My friend saw an ad in the paper for free kittens. I could tell by the expression on their face that even though they were pretending not to care too much whether they got a kitten.....they really wanted one. We ended up getting two. Two little baby boy kitties. They aren't going to live with me but I am going to help take care of them and pay for the spaying, shots and even the food once in while. After we got back with the matching twin kitties, they are 6 weeks old, we laughed alot at their funny antics and we cried alot at some old memories of past kitties. All in all, in spite of some emotions (which are GOOD, btw, God Hisownself gave them to us and expects us to use them), the evening was wonderful and productive and the kitties are precious. They are almost completely orange, a little striped....very similar to Marmalade, a cat we saved from extinction once a long time ago. She had four kittens but the two I remember most were Carmie and Marmie. They weren't as twinified as these two but they were very cute and cuddly. I always said that of all the animals we had I should have kept those two. The kitties we took tonight both look like Marmie but there was another one we didn't take that looked a little bit like Carmie and Sugarbaby, another cat that belonged to one of my daughters years ago. Sugarbaby was a beautiful cat but kind of messed up in the head. Some cats get like that sometimes. Anyway, my friend felt that we should take the two that look alike because they didn't want to see them get split up and was afraid they would be. I think they were right.

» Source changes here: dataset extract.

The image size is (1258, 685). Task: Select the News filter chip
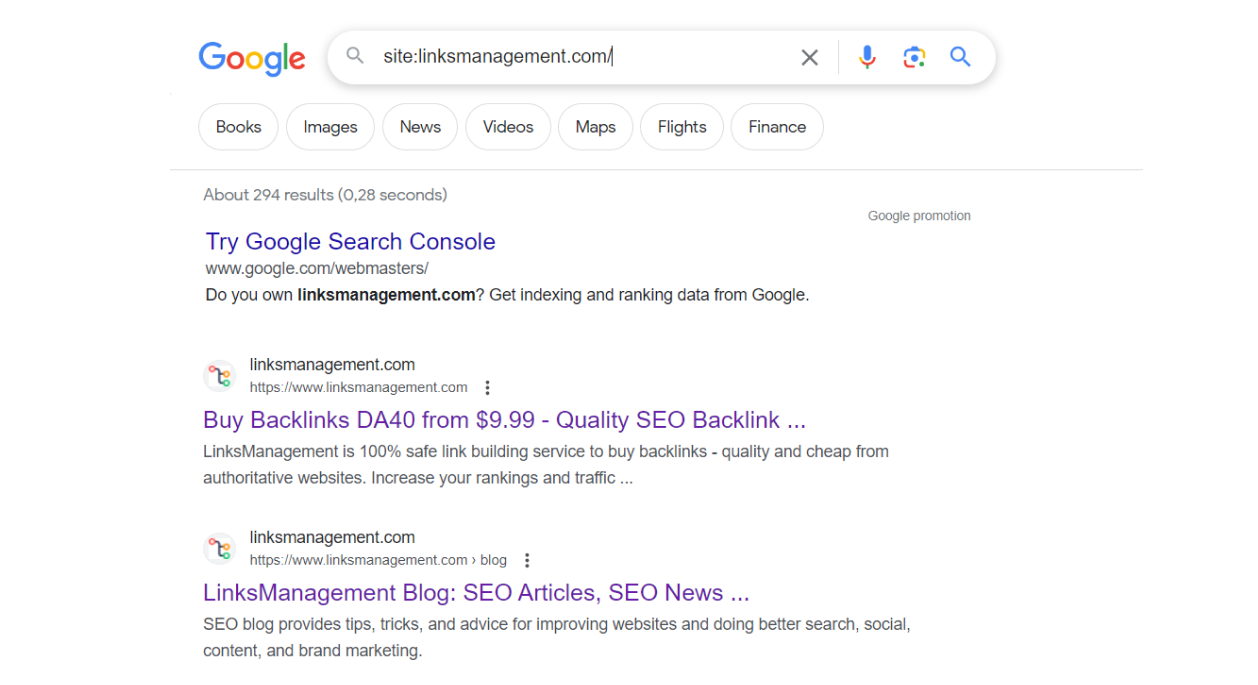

Tomorrow will be a long day for me. Work, work, work.............don't get me wrong. I actually like it. The only time I didn't like working outside my house was when I had to come home after a long day, and still make dinner and do everything at home too.

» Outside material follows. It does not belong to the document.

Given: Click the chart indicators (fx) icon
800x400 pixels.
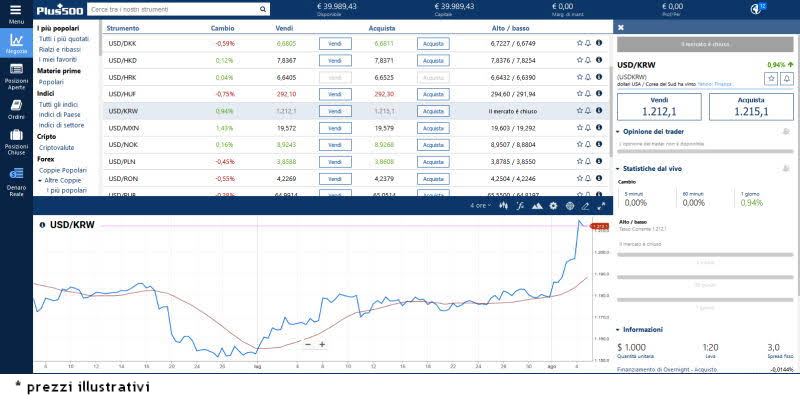Looking at the screenshot, I should tap(519, 206).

There was a time when my three older kids were in Middle and High School and Barbie was 9 months old (she is 19 now) and in her first foster placement with us. I also had two other foster babies at the same time named Billy and Candy. They were brother and sister and were 2 1/2 and 1 1/2 respectively. On top of that, I worked 20-30 hours during the week at the grocery store. Between the store, three teenagers, three babies in diapers, and the housework, I WAS WHIPPED! Well, Billy and Candy had a younger brother Timmy who was 6 mos. old. He had been placed in an emergency home when they first came into care because his health was so precarious. The county felt that one foster parent shouldn't be asked to handle all of that. However, after he got better, the county called and wanted to place Timmy with us. I was torn. I was soooo tired at that point, but I loved all of the babies and didn't want to give up Billy and Candy. I knew that there was no way I would be able to handle all I was doing AND take a fourth baby in diapers. I turned them down. That meant that I lost Billy and Candy too. I have looked back for YEARS and thought that I wished I had kept them. They are in their early twenties now.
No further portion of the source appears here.